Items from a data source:

———

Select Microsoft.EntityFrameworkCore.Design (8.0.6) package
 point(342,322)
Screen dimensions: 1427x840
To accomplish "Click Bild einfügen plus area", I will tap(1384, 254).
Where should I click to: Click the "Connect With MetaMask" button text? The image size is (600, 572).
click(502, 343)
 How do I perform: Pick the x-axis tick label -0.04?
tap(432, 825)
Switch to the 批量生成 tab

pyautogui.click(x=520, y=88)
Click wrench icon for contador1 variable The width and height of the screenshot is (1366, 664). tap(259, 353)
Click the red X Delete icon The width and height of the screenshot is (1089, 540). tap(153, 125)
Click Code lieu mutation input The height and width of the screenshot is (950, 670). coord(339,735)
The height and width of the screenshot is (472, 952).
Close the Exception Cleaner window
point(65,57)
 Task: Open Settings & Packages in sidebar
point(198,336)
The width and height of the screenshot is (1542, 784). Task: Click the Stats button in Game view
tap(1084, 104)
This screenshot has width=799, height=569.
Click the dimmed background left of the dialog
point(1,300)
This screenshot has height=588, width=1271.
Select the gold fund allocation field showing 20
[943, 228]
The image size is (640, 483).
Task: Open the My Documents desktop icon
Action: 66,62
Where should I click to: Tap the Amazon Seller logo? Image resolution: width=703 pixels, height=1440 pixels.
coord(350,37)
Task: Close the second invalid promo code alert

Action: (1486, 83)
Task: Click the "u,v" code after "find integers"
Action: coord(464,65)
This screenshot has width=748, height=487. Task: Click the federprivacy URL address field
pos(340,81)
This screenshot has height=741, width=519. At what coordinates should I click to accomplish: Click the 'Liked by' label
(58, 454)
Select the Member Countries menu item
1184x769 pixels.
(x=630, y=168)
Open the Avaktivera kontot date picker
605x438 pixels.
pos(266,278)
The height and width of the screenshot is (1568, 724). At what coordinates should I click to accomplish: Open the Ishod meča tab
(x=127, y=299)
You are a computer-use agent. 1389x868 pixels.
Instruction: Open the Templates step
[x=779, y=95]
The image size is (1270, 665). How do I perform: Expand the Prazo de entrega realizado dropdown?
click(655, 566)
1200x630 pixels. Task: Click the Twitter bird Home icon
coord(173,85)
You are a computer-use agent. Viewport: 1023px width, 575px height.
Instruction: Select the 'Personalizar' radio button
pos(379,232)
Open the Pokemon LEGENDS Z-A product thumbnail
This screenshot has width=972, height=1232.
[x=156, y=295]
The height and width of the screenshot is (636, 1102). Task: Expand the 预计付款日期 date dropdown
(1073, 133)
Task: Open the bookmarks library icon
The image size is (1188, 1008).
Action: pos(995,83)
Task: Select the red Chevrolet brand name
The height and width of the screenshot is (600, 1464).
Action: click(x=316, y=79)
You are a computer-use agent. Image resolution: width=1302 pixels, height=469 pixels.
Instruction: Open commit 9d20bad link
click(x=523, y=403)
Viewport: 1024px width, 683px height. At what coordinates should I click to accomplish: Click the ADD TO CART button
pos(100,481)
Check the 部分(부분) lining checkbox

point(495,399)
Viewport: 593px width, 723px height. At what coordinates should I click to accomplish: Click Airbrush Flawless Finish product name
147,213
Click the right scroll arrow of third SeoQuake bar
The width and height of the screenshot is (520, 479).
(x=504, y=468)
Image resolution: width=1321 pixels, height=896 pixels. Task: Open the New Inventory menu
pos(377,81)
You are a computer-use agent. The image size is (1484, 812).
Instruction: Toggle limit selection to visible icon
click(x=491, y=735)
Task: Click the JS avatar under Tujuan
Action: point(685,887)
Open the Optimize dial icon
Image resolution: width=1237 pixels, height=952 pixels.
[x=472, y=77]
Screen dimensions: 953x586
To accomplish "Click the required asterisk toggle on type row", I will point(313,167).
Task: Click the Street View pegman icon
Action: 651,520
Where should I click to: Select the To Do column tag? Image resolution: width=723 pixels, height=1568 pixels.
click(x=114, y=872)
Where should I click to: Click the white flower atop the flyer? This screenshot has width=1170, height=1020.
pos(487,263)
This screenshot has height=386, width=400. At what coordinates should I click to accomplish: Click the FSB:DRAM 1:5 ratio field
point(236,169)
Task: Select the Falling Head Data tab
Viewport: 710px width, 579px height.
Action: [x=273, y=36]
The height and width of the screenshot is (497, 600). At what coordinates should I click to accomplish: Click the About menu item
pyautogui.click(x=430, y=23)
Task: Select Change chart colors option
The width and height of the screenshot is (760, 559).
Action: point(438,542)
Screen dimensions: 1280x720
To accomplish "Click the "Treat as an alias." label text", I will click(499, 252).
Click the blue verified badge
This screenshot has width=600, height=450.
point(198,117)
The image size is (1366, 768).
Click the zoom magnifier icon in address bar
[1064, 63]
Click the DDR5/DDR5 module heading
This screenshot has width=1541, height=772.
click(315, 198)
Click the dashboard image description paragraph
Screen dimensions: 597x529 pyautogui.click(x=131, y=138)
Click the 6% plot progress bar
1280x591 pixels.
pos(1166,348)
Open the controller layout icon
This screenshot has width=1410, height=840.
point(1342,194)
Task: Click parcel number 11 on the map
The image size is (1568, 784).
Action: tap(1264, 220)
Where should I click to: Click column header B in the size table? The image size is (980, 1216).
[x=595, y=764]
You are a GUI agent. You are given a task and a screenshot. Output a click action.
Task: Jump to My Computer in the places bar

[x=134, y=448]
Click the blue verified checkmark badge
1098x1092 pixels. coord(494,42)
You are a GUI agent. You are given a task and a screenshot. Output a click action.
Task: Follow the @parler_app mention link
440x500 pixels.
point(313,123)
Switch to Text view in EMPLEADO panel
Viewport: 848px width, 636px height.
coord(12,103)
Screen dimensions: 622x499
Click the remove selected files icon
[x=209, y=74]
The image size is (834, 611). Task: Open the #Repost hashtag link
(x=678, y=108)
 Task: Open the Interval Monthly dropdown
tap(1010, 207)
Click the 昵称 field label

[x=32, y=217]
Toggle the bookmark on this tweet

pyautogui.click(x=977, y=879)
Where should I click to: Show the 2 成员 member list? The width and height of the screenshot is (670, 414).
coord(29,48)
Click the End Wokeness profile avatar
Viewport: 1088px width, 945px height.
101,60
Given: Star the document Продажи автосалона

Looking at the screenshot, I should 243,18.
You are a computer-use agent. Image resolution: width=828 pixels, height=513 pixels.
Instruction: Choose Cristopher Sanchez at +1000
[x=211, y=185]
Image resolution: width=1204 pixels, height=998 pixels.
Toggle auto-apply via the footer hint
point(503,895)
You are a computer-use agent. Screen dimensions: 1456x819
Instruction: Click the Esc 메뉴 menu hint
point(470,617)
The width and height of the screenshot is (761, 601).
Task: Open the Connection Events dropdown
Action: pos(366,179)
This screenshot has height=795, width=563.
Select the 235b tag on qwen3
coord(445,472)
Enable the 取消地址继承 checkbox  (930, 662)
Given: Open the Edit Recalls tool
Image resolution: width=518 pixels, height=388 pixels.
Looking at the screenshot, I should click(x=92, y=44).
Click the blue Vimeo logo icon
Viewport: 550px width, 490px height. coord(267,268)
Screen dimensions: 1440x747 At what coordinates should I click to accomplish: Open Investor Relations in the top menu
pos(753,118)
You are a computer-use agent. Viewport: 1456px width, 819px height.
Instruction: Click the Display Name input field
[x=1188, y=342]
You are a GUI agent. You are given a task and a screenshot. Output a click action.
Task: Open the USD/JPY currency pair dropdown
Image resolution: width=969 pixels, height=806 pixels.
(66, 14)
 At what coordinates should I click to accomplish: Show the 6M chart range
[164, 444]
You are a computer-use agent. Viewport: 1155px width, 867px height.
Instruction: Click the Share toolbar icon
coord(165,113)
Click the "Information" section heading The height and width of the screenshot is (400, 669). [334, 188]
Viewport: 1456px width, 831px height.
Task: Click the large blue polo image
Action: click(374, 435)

———

Your goal
All entries are to be reproduced verbatim, with none omitted.

Your solution
Select Microsoft.EntityFrameworkCore.Design (8.0.6) package
 point(342,322)
Screen dimensions: 1427x840
To accomplish "Click Bild einfügen plus area", I will tap(1384, 254).
Where should I click to: Click the "Connect With MetaMask" button text? The image size is (600, 572).
click(502, 343)
 How do I perform: Pick the x-axis tick label -0.04?
tap(432, 825)
Switch to the 批量生成 tab

pyautogui.click(x=520, y=88)
Click wrench icon for contador1 variable The width and height of the screenshot is (1366, 664). tap(259, 353)
Click the red X Delete icon The width and height of the screenshot is (1089, 540). tap(153, 125)
Click Code lieu mutation input The height and width of the screenshot is (950, 670). coord(339,735)
The height and width of the screenshot is (472, 952).
Close the Exception Cleaner window
point(65,57)
 Task: Open Settings & Packages in sidebar
point(198,336)
The width and height of the screenshot is (1542, 784). Task: Click the Stats button in Game view
tap(1084, 104)
This screenshot has width=799, height=569.
Click the dimmed background left of the dialog
point(1,300)
This screenshot has height=588, width=1271.
Select the gold fund allocation field showing 20
[943, 228]
The image size is (640, 483).
Task: Open the My Documents desktop icon
Action: 66,62
Where should I click to: Tap the Amazon Seller logo? Image resolution: width=703 pixels, height=1440 pixels.
coord(350,37)
Task: Close the second invalid promo code alert

Action: (1486, 83)
Task: Click the "u,v" code after "find integers"
Action: coord(464,65)
This screenshot has width=748, height=487. Task: Click the federprivacy URL address field
pos(340,81)
This screenshot has height=741, width=519. At what coordinates should I click to accomplish: Click the 'Liked by' label
(58, 454)
Select the Member Countries menu item
1184x769 pixels.
(x=630, y=168)
Open the Avaktivera kontot date picker
605x438 pixels.
pos(266,278)
The height and width of the screenshot is (1568, 724). At what coordinates should I click to accomplish: Open the Ishod meča tab
(x=127, y=299)
You are a computer-use agent. 1389x868 pixels.
Instruction: Open the Templates step
[x=779, y=95]
The image size is (1270, 665). How do I perform: Expand the Prazo de entrega realizado dropdown?
click(655, 566)
1200x630 pixels. Task: Click the Twitter bird Home icon
coord(173,85)
You are a computer-use agent. Viewport: 1023px width, 575px height.
Instruction: Select the 'Personalizar' radio button
pos(379,232)
Open the Pokemon LEGENDS Z-A product thumbnail
This screenshot has width=972, height=1232.
[x=156, y=295]
The height and width of the screenshot is (636, 1102). Task: Expand the 预计付款日期 date dropdown
(1073, 133)
Task: Open the bookmarks library icon
The image size is (1188, 1008).
Action: pos(995,83)
Task: Select the red Chevrolet brand name
The height and width of the screenshot is (600, 1464).
Action: click(x=316, y=79)
You are a computer-use agent. Image resolution: width=1302 pixels, height=469 pixels.
Instruction: Open commit 9d20bad link
click(x=523, y=403)
Viewport: 1024px width, 683px height. At what coordinates should I click to accomplish: Click the ADD TO CART button
pos(100,481)
Check the 部分(부분) lining checkbox

point(495,399)
Viewport: 593px width, 723px height. At what coordinates should I click to accomplish: Click Airbrush Flawless Finish product name
147,213
Click the right scroll arrow of third SeoQuake bar
The width and height of the screenshot is (520, 479).
(x=504, y=468)
Image resolution: width=1321 pixels, height=896 pixels. Task: Open the New Inventory menu
pos(377,81)
You are a computer-use agent. The image size is (1484, 812).
Instruction: Toggle limit selection to visible icon
click(x=491, y=735)
Task: Click the JS avatar under Tujuan
Action: point(685,887)
Open the Optimize dial icon
Image resolution: width=1237 pixels, height=952 pixels.
[x=472, y=77]
Screen dimensions: 953x586
To accomplish "Click the required asterisk toggle on type row", I will point(313,167).
Task: Click the Street View pegman icon
Action: 651,520
Where should I click to: Select the To Do column tag? Image resolution: width=723 pixels, height=1568 pixels.
click(x=114, y=872)
Where should I click to: Click the white flower atop the flyer? This screenshot has width=1170, height=1020.
pos(487,263)
This screenshot has height=386, width=400. At what coordinates should I click to accomplish: Click the FSB:DRAM 1:5 ratio field
point(236,169)
Task: Select the Falling Head Data tab
Viewport: 710px width, 579px height.
Action: [x=273, y=36]
The height and width of the screenshot is (497, 600). At what coordinates should I click to accomplish: Click the About menu item
pyautogui.click(x=430, y=23)
Task: Select Change chart colors option
The width and height of the screenshot is (760, 559).
Action: point(438,542)
Screen dimensions: 1280x720
To accomplish "Click the "Treat as an alias." label text", I will click(499, 252).
Click the blue verified badge
This screenshot has width=600, height=450.
point(198,117)
The image size is (1366, 768).
Click the zoom magnifier icon in address bar
[1064, 63]
Click the DDR5/DDR5 module heading
This screenshot has width=1541, height=772.
click(315, 198)
Click the dashboard image description paragraph
Screen dimensions: 597x529 pyautogui.click(x=131, y=138)
Click the 6% plot progress bar
1280x591 pixels.
pos(1166,348)
Open the controller layout icon
This screenshot has width=1410, height=840.
point(1342,194)
Task: Click parcel number 11 on the map
The image size is (1568, 784).
Action: tap(1264, 220)
Where should I click to: Click column header B in the size table? The image size is (980, 1216).
[x=595, y=764]
You are a GUI agent. You are given a task and a screenshot. Output a click action.
Task: Jump to My Computer in the places bar

[x=134, y=448]
Click the blue verified checkmark badge
1098x1092 pixels. coord(494,42)
You are a GUI agent. You are given a task and a screenshot. Output a click action.
Task: Follow the @parler_app mention link
440x500 pixels.
point(313,123)
Switch to Text view in EMPLEADO panel
Viewport: 848px width, 636px height.
coord(12,103)
Screen dimensions: 622x499
Click the remove selected files icon
[x=209, y=74]
The image size is (834, 611). Task: Open the #Repost hashtag link
(x=678, y=108)
 Task: Open the Interval Monthly dropdown
tap(1010, 207)
Click the 昵称 field label

[x=32, y=217]
Toggle the bookmark on this tweet

pyautogui.click(x=977, y=879)
Where should I click to: Show the 2 成员 member list? The width and height of the screenshot is (670, 414).
coord(29,48)
Click the End Wokeness profile avatar
Viewport: 1088px width, 945px height.
101,60
Given: Star the document Продажи автосалона

Looking at the screenshot, I should 243,18.
You are a computer-use agent. Image resolution: width=828 pixels, height=513 pixels.
Instruction: Choose Cristopher Sanchez at +1000
[x=211, y=185]
Image resolution: width=1204 pixels, height=998 pixels.
Toggle auto-apply via the footer hint
point(503,895)
You are a computer-use agent. Screen dimensions: 1456x819
Instruction: Click the Esc 메뉴 menu hint
point(470,617)
The width and height of the screenshot is (761, 601).
Task: Open the Connection Events dropdown
Action: pos(366,179)
This screenshot has height=795, width=563.
Select the 235b tag on qwen3
coord(445,472)
Enable the 取消地址继承 checkbox  (930, 662)
Given: Open the Edit Recalls tool
Image resolution: width=518 pixels, height=388 pixels.
Looking at the screenshot, I should click(x=92, y=44).
Click the blue Vimeo logo icon
Viewport: 550px width, 490px height. coord(267,268)
Screen dimensions: 1440x747 At what coordinates should I click to accomplish: Open Investor Relations in the top menu
pos(753,118)
You are a computer-use agent. Viewport: 1456px width, 819px height.
Instruction: Click the Display Name input field
[x=1188, y=342]
You are a GUI agent. You are given a task and a screenshot. Output a click action.
Task: Open the USD/JPY currency pair dropdown
Image resolution: width=969 pixels, height=806 pixels.
(66, 14)
 At what coordinates should I click to accomplish: Show the 6M chart range
[164, 444]
You are a computer-use agent. Viewport: 1155px width, 867px height.
Instruction: Click the Share toolbar icon
coord(165,113)
Click the "Information" section heading The height and width of the screenshot is (400, 669). [334, 188]
Viewport: 1456px width, 831px height.
Task: Click the large blue polo image
Action: click(374, 435)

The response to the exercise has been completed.